In this novel, Impellizzeri (Lawyer Interrupted, 2016, etc.) follows two parallel narratives, those of Lu Roselli, dealing with the aftermath of a disaster and unraveling family mysteries, and her mother, Mari Guarez Roselli, a Guatemalan immigrant thinking back over her life while trapped in a coma. In 2012, Lu, ambivalent about a planned trip to her mother’s homeland, misses her flight, which crashes into her Queens neighborhood shortly after takeoff, leaving Mari injured and unconscious. Lu deals with her survivor’s guilt—an emotion she has lived with for more than a decade after her father and twin sister died on 9/11—while waiting to see if Mari will recover. Lu makes plans for the baby she did not know that her mother was carrying and sorts through the growing riddles of her family history and her complicated mother-daughter relationship. As Lu’s narrative progresses, the chapters alternate with those told from Mari’s perspective, flashbacks to her experiences in Guatemala and New York that serve to answer the questions Lu raises.
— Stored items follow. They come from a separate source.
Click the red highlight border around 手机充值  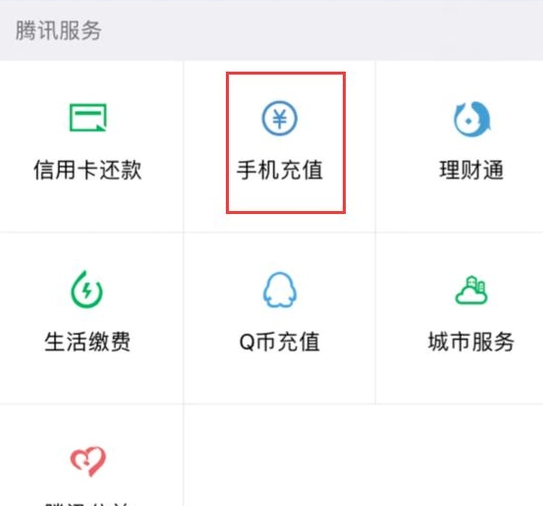pos(286,73)
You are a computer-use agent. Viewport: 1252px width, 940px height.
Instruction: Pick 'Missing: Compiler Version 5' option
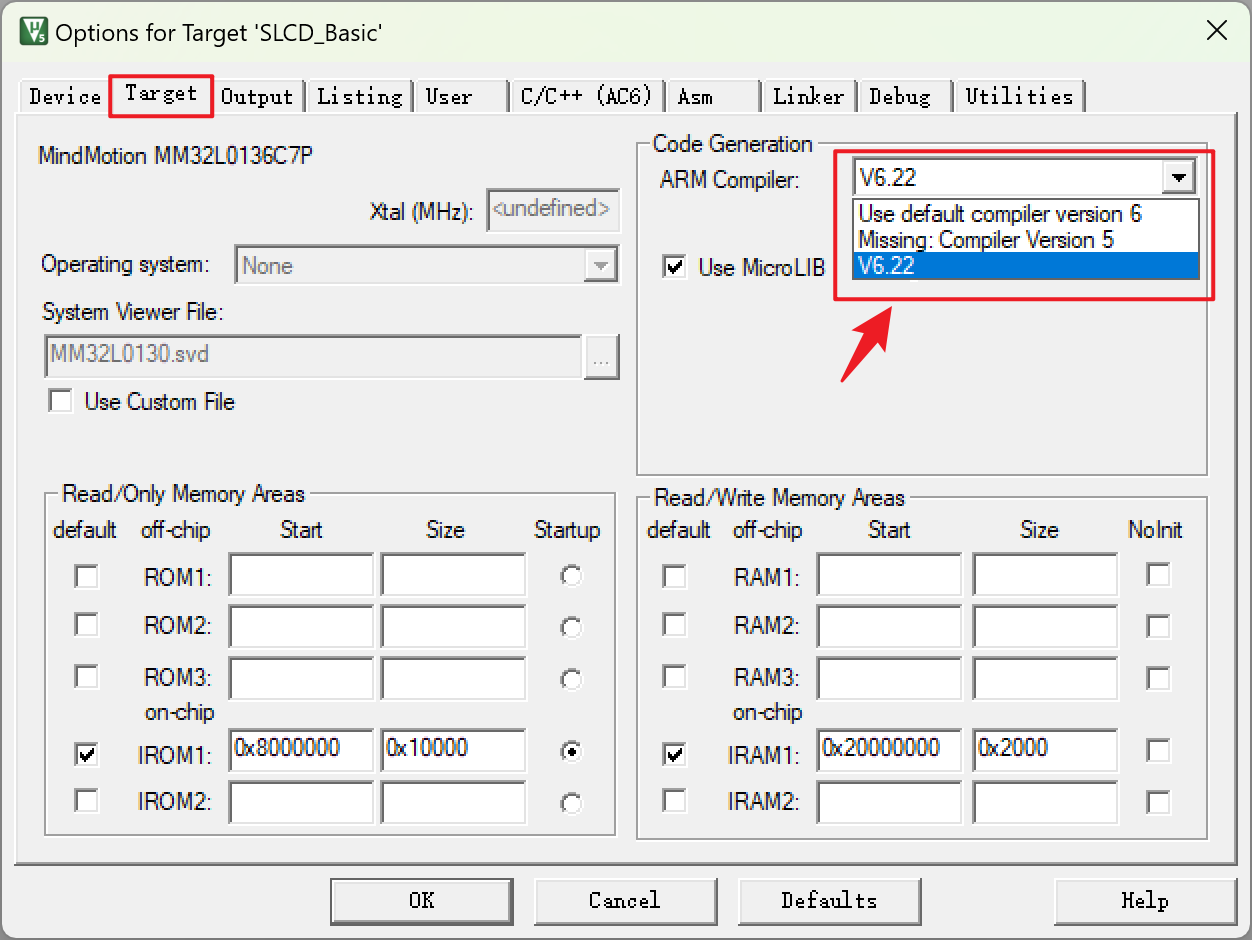[x=986, y=240]
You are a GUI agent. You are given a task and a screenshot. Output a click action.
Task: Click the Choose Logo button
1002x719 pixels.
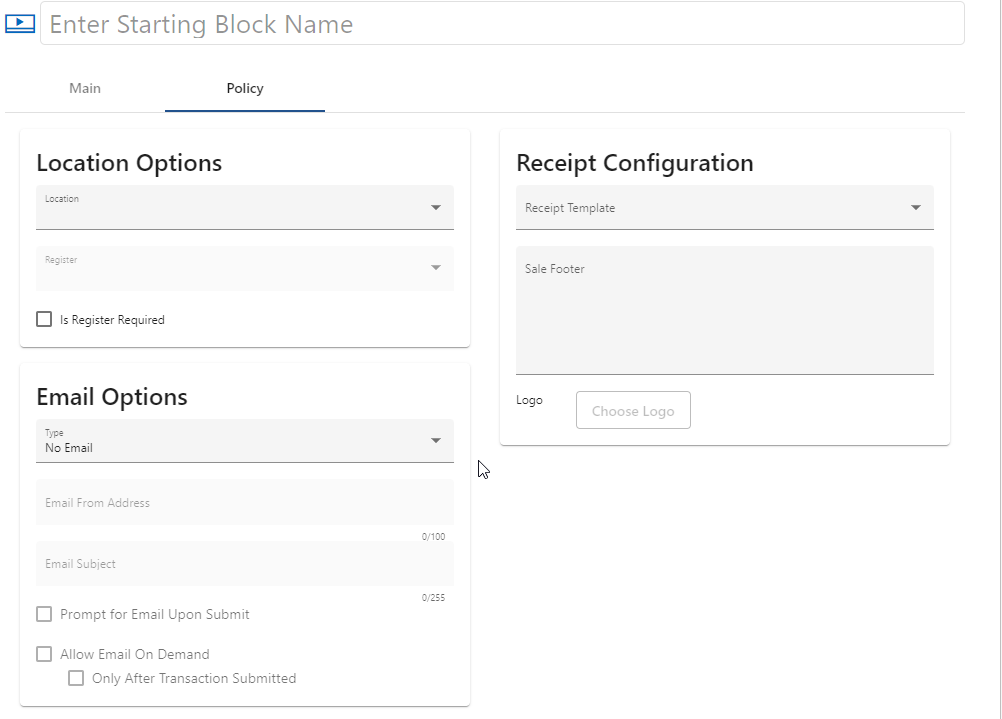click(633, 410)
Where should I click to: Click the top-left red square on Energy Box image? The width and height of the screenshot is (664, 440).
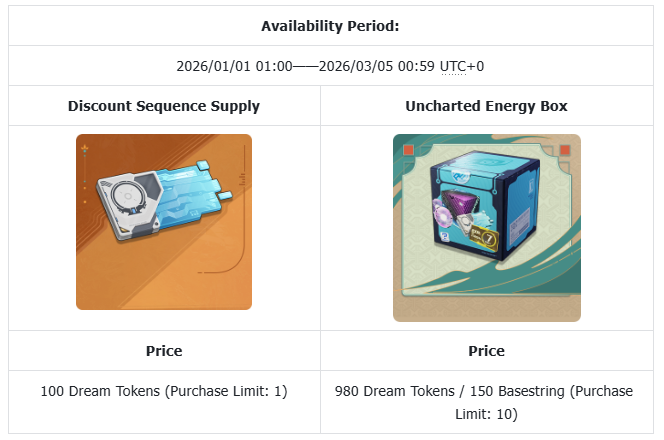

Lu eventually travels to Guatemala, where she meets the nun who tells her the story Mari is revealing to the reader and also meets a man who becomes the first friend she has made in years. Impellizzeri draws on Guatemalan traditions to develop the book’s recurring motifs, particularly the practice of sharing worries with tiny dolls and the Mayan calendar projection that the end of the world will occur in December 2012, demonstrating a solid knowledge of the country’s history and culture. Thanks to Mari’s narration, the reader ends up with a more complete picture of the Roselli family than Lu does, an unusual choice but one that makes for an emotionally rewarding conclusion. The prose is serviceable, and the plot, though driven by complex layers of feelings and relationships, is fast-paced and not unnecessarily complicated.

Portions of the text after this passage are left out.